■ TEXT SEGMENT ■

🤖 AI Summary
This study addresses the limited representation of Arabic cultural knowledge in large language models (LLMs). To mitigate this, we propose a multi-source cultural data fusion strategy for dataset augmentation, constructing a high-quality, culturally grounded multiple-choice dataset comprising over 22,000 items. Leveraging the Fanar-1-9B-Instruct base model, we apply efficient parameter-efficient fine-tuning via LoRA. Crucially, we introduce PalmX and Palm datasets to enhance cross-domain generalization. Experimental results demonstrate that our approach achieves 84.1% accuracy on the PalmX development set and ranks fifth on the blind test set with 70.50% accuracy—marking a substantial improvement in Arabic cultural understanding and reasoning. The work validates the efficacy and scalability of synergistically combining culturally enriched data augmentation with lightweight fine-tuning for optimizing cultural knowledge representation in LLMs.

Dataset entries:
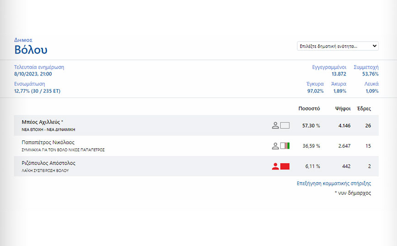Click the 'Εγγεγραμμένοι' registered voters label
This screenshot has height=246, width=397.
coord(329,67)
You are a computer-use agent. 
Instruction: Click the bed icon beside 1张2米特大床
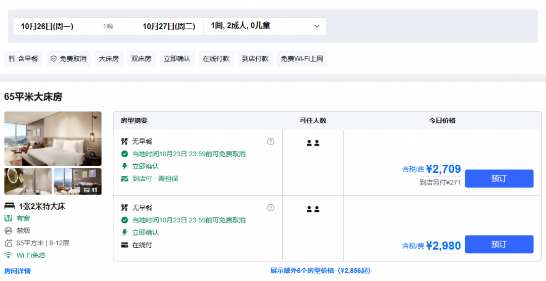10,206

■ TASK DESCRIPTION ■
Return the AI summary on Arabic cultural knowledge in language models from the top of the page, word for word and in full.

■ OUTPUT OF THE TASK ■
🤖 AI Summary
This study addresses the limited representation of Arabic cultural knowledge in large language models (LLMs). To mitigate this, we propose a multi-source cultural data fusion strategy for dataset augmentation, constructing a high-quality, culturally grounded multiple-choice dataset comprising over 22,000 items. Leveraging the Fanar-1-9B-Instruct base model, we apply efficient parameter-efficient fine-tuning via LoRA. Crucially, we introduce PalmX and Palm datasets to enhance cross-domain generalization. Experimental results demonstrate that our approach achieves 84.1% accuracy on the PalmX development set and ranks fifth on the blind test set with 70.50% accuracy—marking a substantial improvement in Arabic cultural understanding and reasoning. The work validates the efficacy and scalability of synergistically combining culturally enriched data augmentation with lightweight fine-tuning for optimizing cultural knowledge representation in LLMs.